Ratas confinadas

Grande Marlaska
Jonathan Martínez

El experimento tiene lugar en 1971 en la Universidad de Stanford y la premisa es sencilla. Un profesor llamado Philip Zimbardo reúne a dos docenas de estudiantes y los pone a jugar a presos y carceleros. Una docena hará de presos. La otra docena hará de carceleros. El propósito también es sencillo. Se trata de explorar la conducta humana frente a las relaciones de poder. En los sótanos de la universidad se improvisa una suerte de presidio. Zimbardo ni siquiera imagina lo que está a punto de ocurrir.

Los estudiantes que asumen el rol de guardias se visten de uniforme y cargan porras. Los estudiantes que asumen el rol de prisioneros no cuentan con más ropa que una bata sutil, unas sandalias y una media de nylon en la cabeza. Además, los reclusos pierden su nombre. La universidad-cárcel les asigna un número. Y el experimento se sale de madre. Los guardias desarrollan un comportamiento sádico y comienzan a administrar castigos corporales. Algunos presos manifiestan traumas psicológicos. Antes de que pase una semana, Zimbardo se ve obligado a paralizar la farsa.

El experimento de Stanford tiene otro conocido precedente en la universidad de Yale. En 1961, el profesor Stanley Milgram se pregunta cómo es posible que tantos funcionarios alemanes con un aparente sentido de la ética hayan contribuido a las matanzas del Tercer Reich bajo el pretexto de que solo cumplían órdenes. En el experimento, un investigador ordena a una cobaya humana que inflija descargas eléctricas a un alumno. Las descargas son ficticias y el alumno es un actor, pero la cobaya humana lo desconoce. Milgram constata que los sujetos sometidos al experimento obedecen a la autoridad sin cuestionarla e incluso acceden a aplicar descargas letales.

Ahora que cumplimos más de un mes en estado de alarma, me vienen a la memoria estas dos experiencias. Lo que creíamos una crisis sanitaria ha tomado la apariencia forzada de una guerra con sus partes militares, sus generales y sus medallas. En este gigantesco experimento social participamos varios millones de personas. Algunos han asumido el papel de policías y se han puesto a dar gritos desde los balcones. Otros han asumido el papel de prisioneros y salen a hacer la compra con miedo a una arbitrariedad policial o al vecino que grita desde los balcones.

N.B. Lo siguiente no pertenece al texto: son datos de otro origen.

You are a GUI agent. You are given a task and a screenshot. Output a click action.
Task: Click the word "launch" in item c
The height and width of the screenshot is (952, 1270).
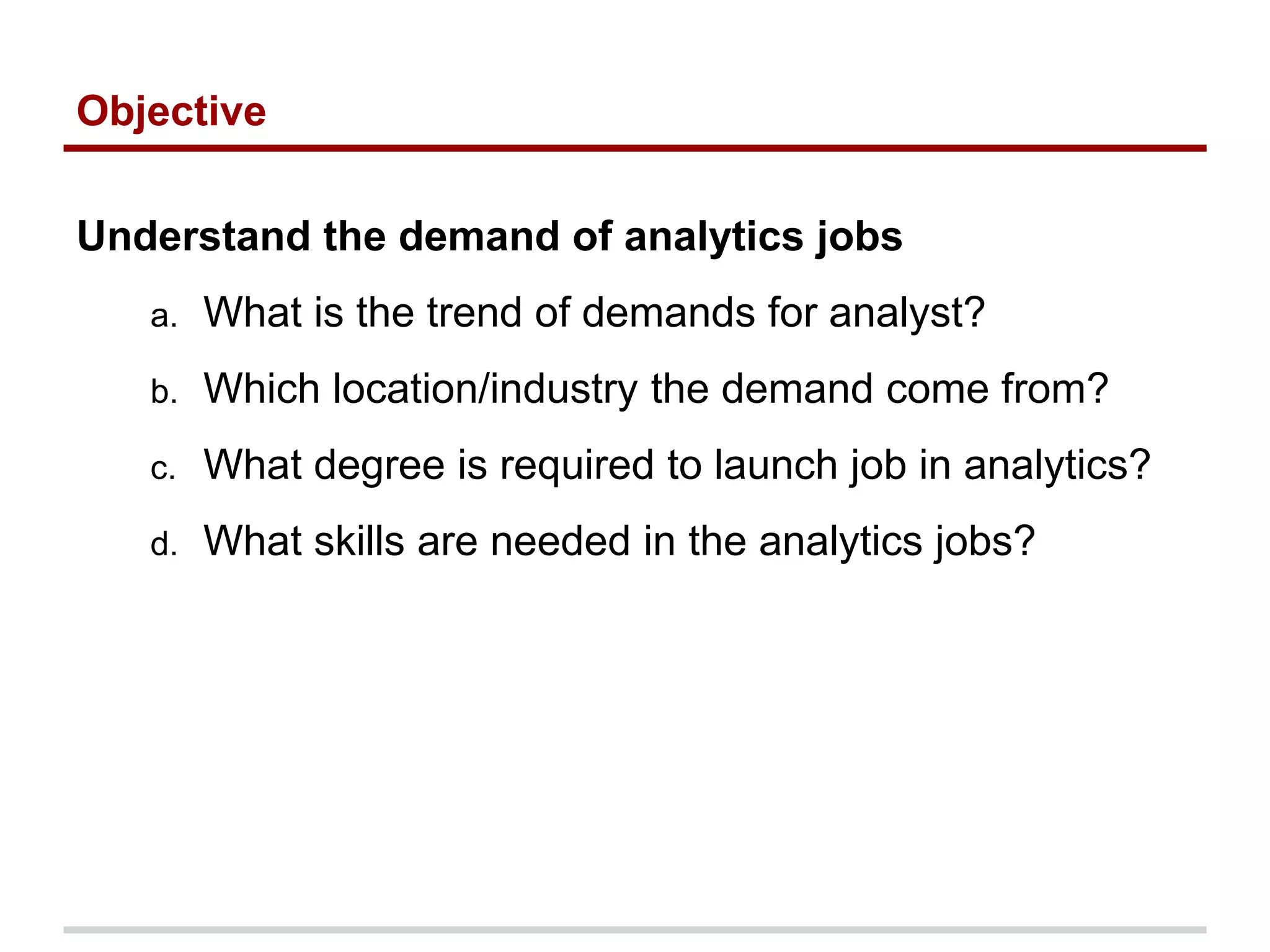[x=775, y=465]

Pero además, estos días nos han llegado diversos vídeos del experimento. Y en algunas de las imágenes vemos a policías reales, con placa y arma reglamentaria, que han aprovechado la excepcionalidad para dar rienda suelta a sus sueños más crueles. Insultos. Amenazas. Empujones. Bofetones gratuitos. Porrazos. Y alguna patada acrobática. Dice Grande-Marlaska que no le constan abusos policiales. Lo cierto es que tampoco le constaban cuando era juez y los detenidos pasaban por su despacho hechos un guiñapo después de cinco días de tortura incomunicada.

El experimento sigue y la autoridad se impone. Por las buenas o por las malas. Somos policías y prisioneros. Somos ratas de laboratorio. Ratas confinadas.